Update: Belarus spins Ruse plane as dictator Lukashenka’s heroic move
On May 23, a Ryanair flight traveling from Athens to the Lithuanian capital Vilnius was diverted to land in the Belarusian capital of Minsk, allegedly due to a bomb threat. Early reports indicated that the pilots were ordered to land at the nearest airport, although flight followers quickly determined that the plane was in fact closer to Vilnius. A Belarusian Air Force MiG-29 fighter was scrambled to “escort” the plane.
The flight landed safely and then continued on its journey, but without notable passengers. Among them was Raman Pratasevich, journalist and blogger at Nexta, an independent and pro-opposition media outlet, who was taken away and arrested.
Belarusian state media told the story quite differently, with Belta state news agency reporting on May 23 that President Aleksandr Lukashenka personally ordered the MiG-29 to rush in and follow the plane. to Minsk.
“Although the route screenshot shows the plane was almost over the border [of Belarus], Minsk was invited to accept the plane, ”Belta reported, citing a Telegram channel. “The situation was immediately reported to the president. Lukashenka gave an unconditional order: turn the plane over and take it. In this situation, the most important is the safety and the life of the people! “
This version of what happened is full of holes.
First, the Belarusian article essentially admits what was quickly determined – that Vilnius, not Minsk, was the closest place for an emergency landing was really needed.
Second, the article makes no mention of passengers who did not re-board. In addition to Pratasevich, another Belarusian citizen and four Russian citizens remained.
One of the Russian citizens was Sofia Sepega, the girlfriend of Pratasevich, who was also reportedly arrested. According to some accounts, Pratasevich noticed unusual attention from a Russian-speaking individual who attempted to take his photo at Athens airport.

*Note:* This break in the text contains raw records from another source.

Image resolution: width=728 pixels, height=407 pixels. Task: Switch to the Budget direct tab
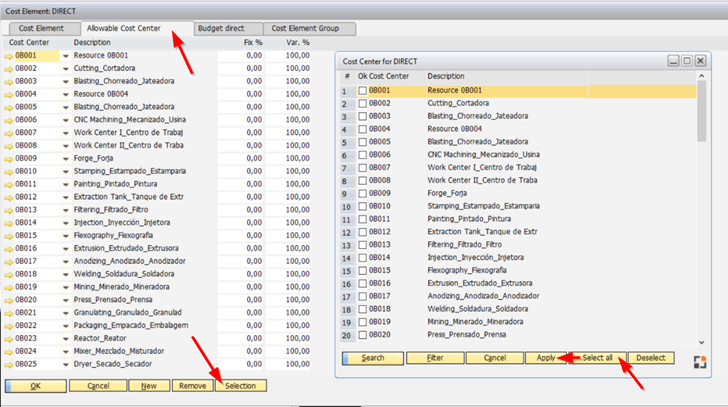coord(227,29)
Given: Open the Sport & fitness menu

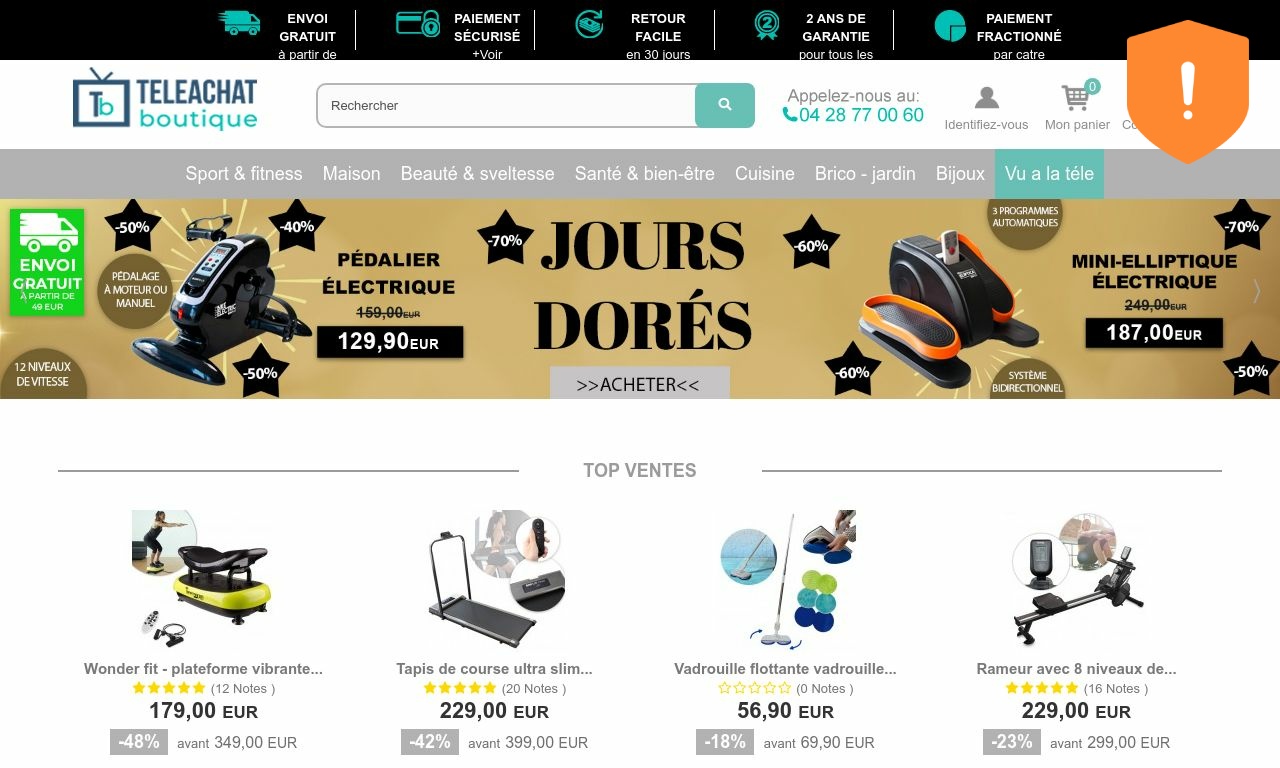Looking at the screenshot, I should [x=244, y=174].
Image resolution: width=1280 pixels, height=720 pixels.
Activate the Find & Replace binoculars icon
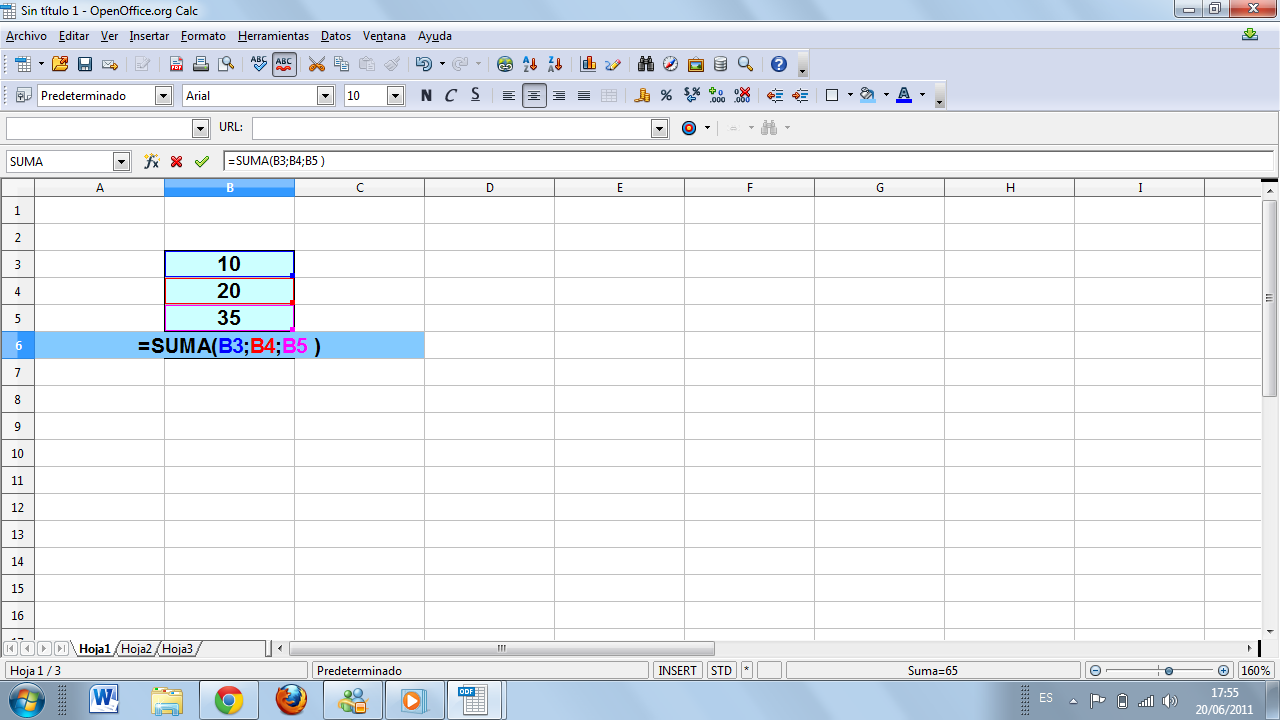click(646, 64)
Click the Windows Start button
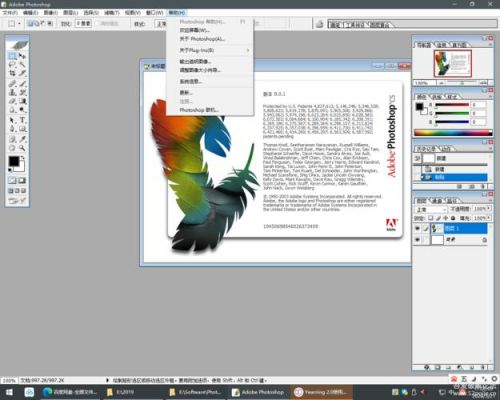This screenshot has width=500, height=400. point(9,392)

According to official accounts, Minsk air traffic control informed the Ryanair crew of the bomb threat and ordered them to land in Minsk. The airline in a subsequent statement said nothing was found, as were Belarusian officials. According to the Washington Post, Michael O’Leary, CEO of low-cost airline Ryanair, called the hijacking “a case of state hijacking … state hacking.”
Pavel Latushka, head of Belarusian opposition national anti-crisis management and former Belarusian diplomat, tweeted that the pilots may have felt unable to disobey in Minsk due to the presence of the MiG-29.
Video of a passenger on the flight shows police and other Minsk airport staff approaching the plane as passengers disembark slowly and slowly rather than hastily evacuating. Security guards and dogs then searched the plane.
On May 24, Belta quoted Belarusian Transport and Communications Minister Artyom Sikorsky as saying that Minsk air traffic control had received a message from the Palestinian group Hamas claiming that there was a bomb on the plane.
According to Sikorsky, the alleged Hamas message read: “We Hamas soldiers demand that Israel cease fire in the Gaza Strip. We demand that the European Union stop supporting Israel in this war. We know that Delphi Economic Forum attendees are returning home on flight FR4978. A bomb was planted on the plane. If our demands are not met, the bomb will explode over Vilnius on May 23. “
This seems unlikely given the frantic diplomatic efforts to defuse the Gaza-Israel conflict at the time. On May 18, the European Union called for an immediate ceasefire for the conflict in Gaza. All Member States except Hungary supported the measure.
Update: On May 24, Hamas officially denied sending such a threat to Minsk.
Many countries condemned Minsk’s interception of the airliner as an act of “hijacking” and “air piracy”. The US State Department called it a “shocking act” that “endangered the lives of over 120 passengers, including US citizens.”
On May 24, British Transport Secretary Grant Schapps announced that British flights would be tasked with avoiding Belarusian airspace and that the British operating license for Belavia, the Belarusian national airline, had been suspended.
Lithuania also announced that its carriers’ flights would avoid Belarusian airspace.
Also on May 24, passengers aboard a Lufthansa airliner in Minsk bound for Frankfurt were reportedly disembarked for a second inspection. No reason was given.
The Lukashenka regime, which has maintained its position as president since 1994, has increasingly cracked down on protesters and the opposition since last August, when opposition groups took to the streets for weeks after a questionable election reportedly said saw Lukashenka win with more than 80%. of the vote. Since then, Lukashenka has been condemned by many states.